On the Firing Line

From left, Carol Lam, David Iglesias, Daniel Bogden, Paul Charlton, Bud Cummins and John McKay, six of the eight fired U.S. attorneys, are sworn in to testify before the House Judiciary Committee.
From left, Carol Lam, David Iglesias, Daniel Bogden, Paul Charlton, Bud Cummins and John McKay, six of the eight fired U.S. attorneys, are sworn in to testify before the House Judiciary Committee. (By Chip Somodevilla -- Getty Images)
By Sridhar Pappu
Washington Post Staff Writer
Wednesday, March 28, 2007

W alking into the FBI gym for a basketball game in 2003 or 2004 to play against John Ashcroft and his boys, you would have found it easy to dismiss the former attorney general's point guard, D. Kyle Sampson. He was, and, well, still is, short and balding and chubby, looking like a smaller Karl Rove. But then at tip-off you would have discovered that Sampson was not a throwaway player or fill-in but a guy with legitimate skills. In a blur he'd take over the game as the best one-guards do: firing no-look passes to open teammates (including Ashcroft, the team's forward), passing the ball behind his back, breaking through a crowd for a layup and taking terribly accurate jump shots that left you and any of the other people he played against--FBI agents, U.S. attorneys, other members of the Justice Department--deflated and quite frankly stunned.

"He's deceptively quick," said former Justice public affairs director Mark Corallo. "I say deceptively because he has this baby face. But he can do it all, though." Tomorrow Sampson, 37, appears voluntarily and under oath before the Senate Judiciary Committee. As chief of staff to Attorney General Alberto Gonzales until his resignation March 12, Sampson was the man in charge of the axing of eight federal prosecutors who were perceived as not being with the program the administration wished to prosecute. His testimony could be pivotal as lawmakers probe the depth of involvement in the sacking by Gonzales and the White House.

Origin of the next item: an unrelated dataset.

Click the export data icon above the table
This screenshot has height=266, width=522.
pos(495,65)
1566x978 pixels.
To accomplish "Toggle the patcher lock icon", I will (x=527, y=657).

The best guards are extensions of their coaches -- putting into form what had been plays drawn up on the sideline. While acknowledging that "mistakes were made," Gonzales has maintained that he left matters to Sampson when it came to the firings. "I was not involved in seeing any memos, was not involved in any discussions about what was going on," he said. "That's basically what I knew as the attorney general."

Documents suggest otherwise, as does one of Sampson's closest friends.

"Everyone was in the loop," said longtime friend Sheldon Bradshaw, chief counsel of the Food and Drug Administration. Sampson "wasn't some rogue operative," Bradshaw said. "He does everything by the book." Sampson did not respond to requests for an interview.

Sampson's internal e-mails reveal an ambitious Washington player who relishes the tough move. In one, a week after the firings, he crows about the efficiency in replacing the U.S. attorney in New Mexico: "[Sen. Pete] Domenici is going to send over names tomorrow (not even waiting for Iglesias's body to cool)," a reference to ousted prosecutor David Iglesias. And in a memo headed "Plan for Replacing Certain U.S. Attorneys," Sampson expected elbows would be thrown. Step 3, underscored: "Prepare to Withstand Political Upheaval."

A devout Mormon born and bred in Utah and educated at Brigham Young University, where he met his wife, Noelle, Sampson coveted the U.S. attorney's job in Salt Lake City and twice approached the man who still had the job, Paul Warner -- now a federal magistrate -- to ask him when he'd be stepping down. The first occurred in a conference room in Utah, Warner said, and the second took place during a lunch in Washington on Pennsylvania Avenue.

Though they shared the same home state, Warner and Sampson followed different public service narratives. A former JAG attorney, Warner had spent 17 years in various capacities in the U.S. attorney's office, saying it "was where I wanted to be, not where I wanted to be from."

In speaking to the eager Sampson, Warner asked him to slow his motor.

"I let him know he would be helped with practical experience as a prosecutor," Warner said. "I told him he should spend some time as an assistant U.S. attorney. If you're going to be chief surgeon, it's nice to do some surgery."

Friends of Sampson defend him as a sharp lawyer more than capable of handling the rigors of any post. Bradshaw came to know Sampson in 1996 in Orangeburg, S.C., when both clerked in the U.S. Court of Appeals for the 4th Circuit under Judge Karen Williams.

Something struck Bradshaw about Sampson the first day of their clerkship, he said. Though unimpressive in physical stature, the University of Chicago law school graduate who served as articles editor for the school's law review had that something: the overall presence of a man suited for bigger things.